# [Task to carry out]
Lay out the rows from the one containing "Tap the loading spinner next to Unpaired PC" through the end of the rows as a Markdown table with the columns No. and Line, skipping blank lines. Omit the pictures.

[Extracted records]
◇ ◇ ◇ ◇

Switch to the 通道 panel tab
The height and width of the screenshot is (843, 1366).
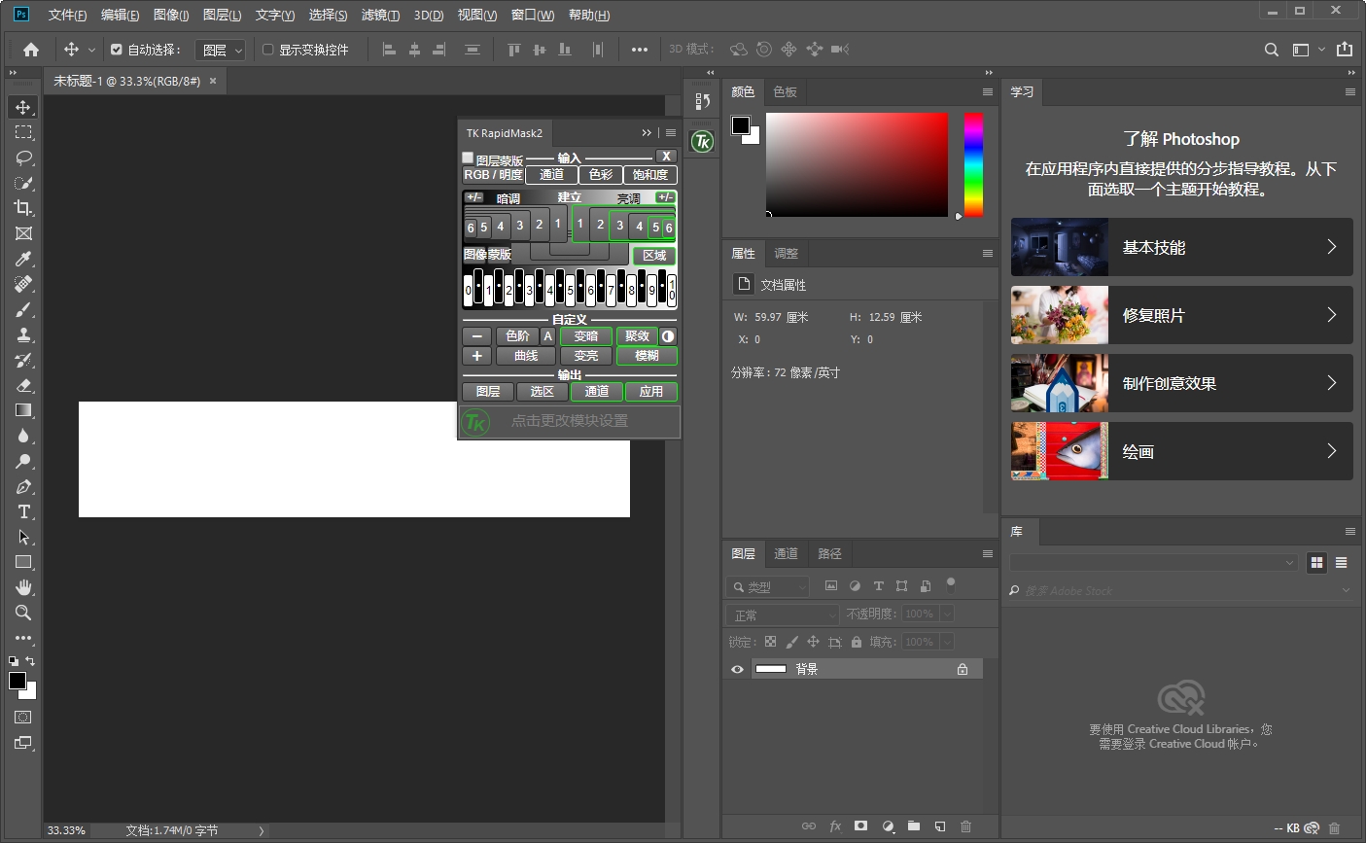point(786,554)

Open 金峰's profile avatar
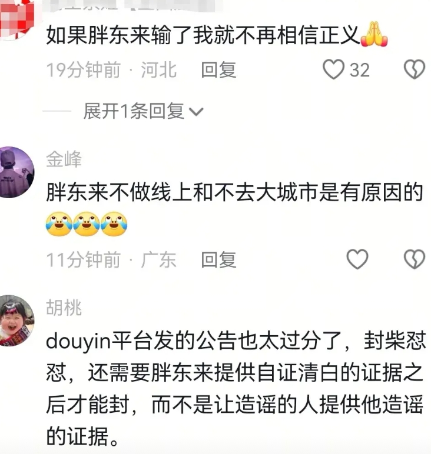(17, 172)
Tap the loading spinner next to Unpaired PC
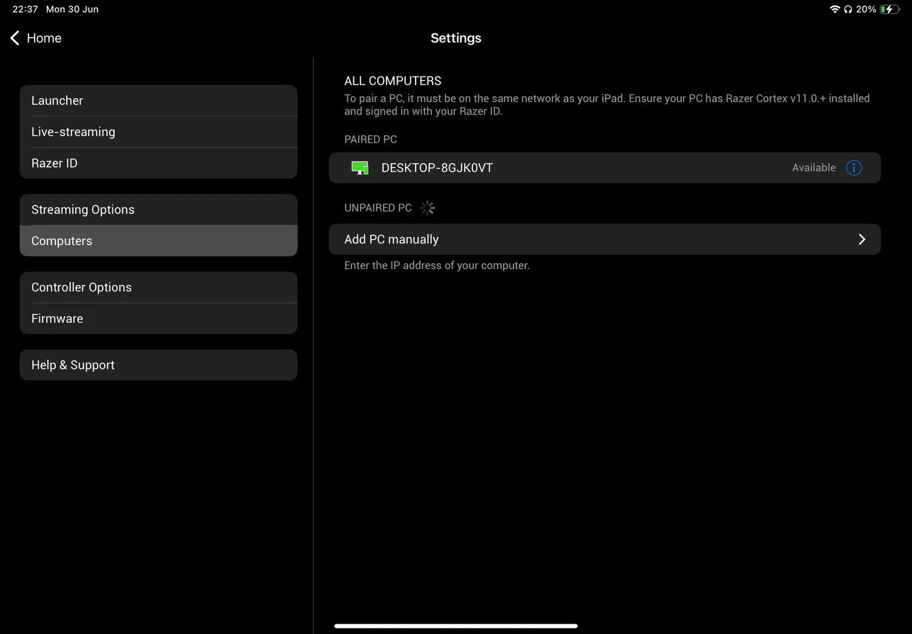 point(427,208)
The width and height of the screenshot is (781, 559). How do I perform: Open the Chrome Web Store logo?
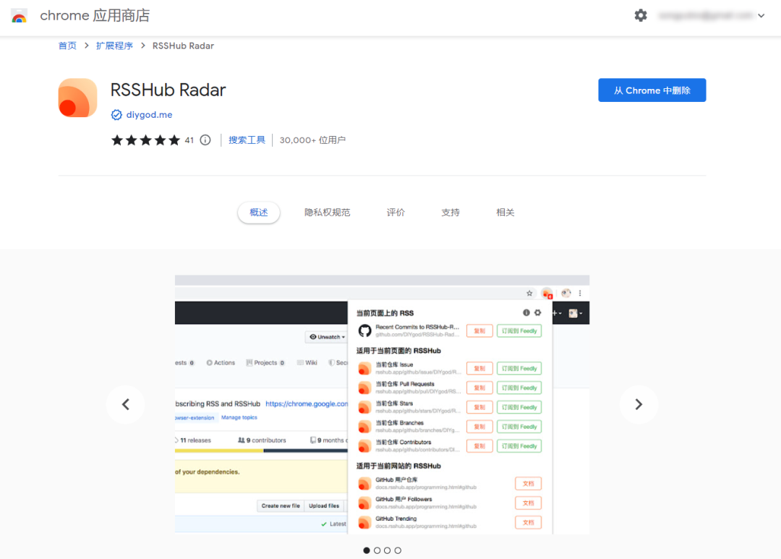[19, 15]
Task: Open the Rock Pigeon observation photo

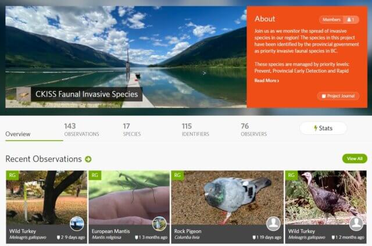Action: (x=227, y=198)
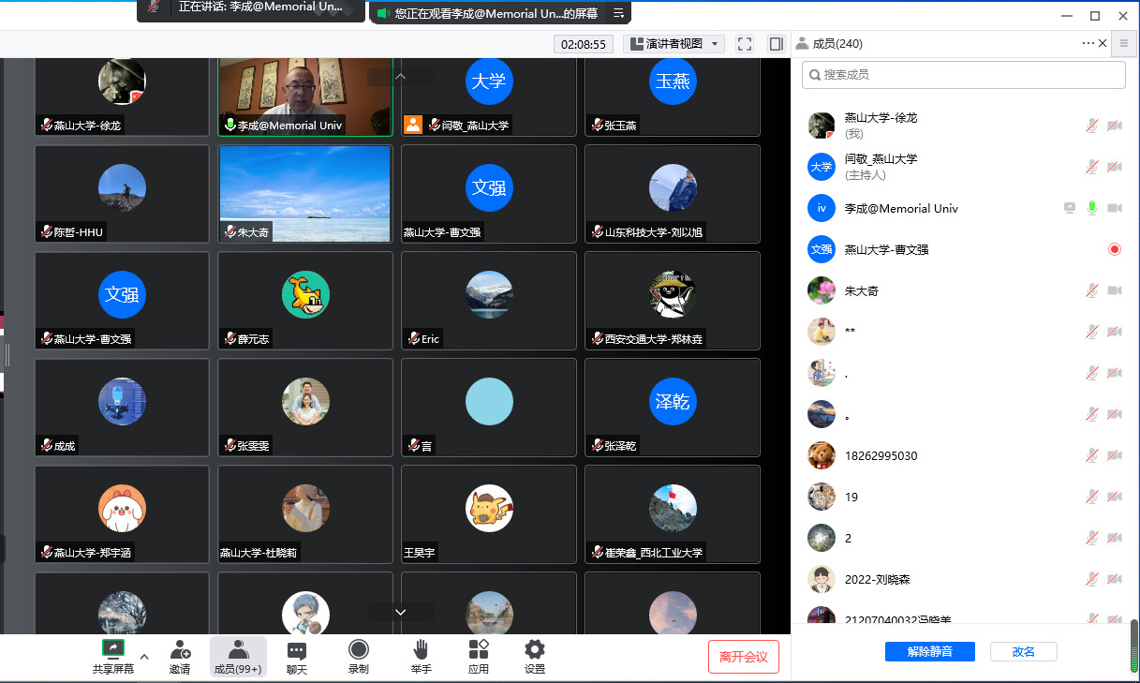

◇ ◇ ◇ ◇

# [Exercise result]
| No. | Line |
|---|---|
| 1 | Tap the loading spinner next to Unpaired PC |
| 2 |  point(427,208) |
| 3 | The width and height of the screenshot is (781, 559). How do I perform: Open the Chrome Web Store logo? |
| 4 | [19, 15] |
| 5 | Task: Open the Rock Pigeon observation photo |
| 6 | Action: (x=227, y=198) |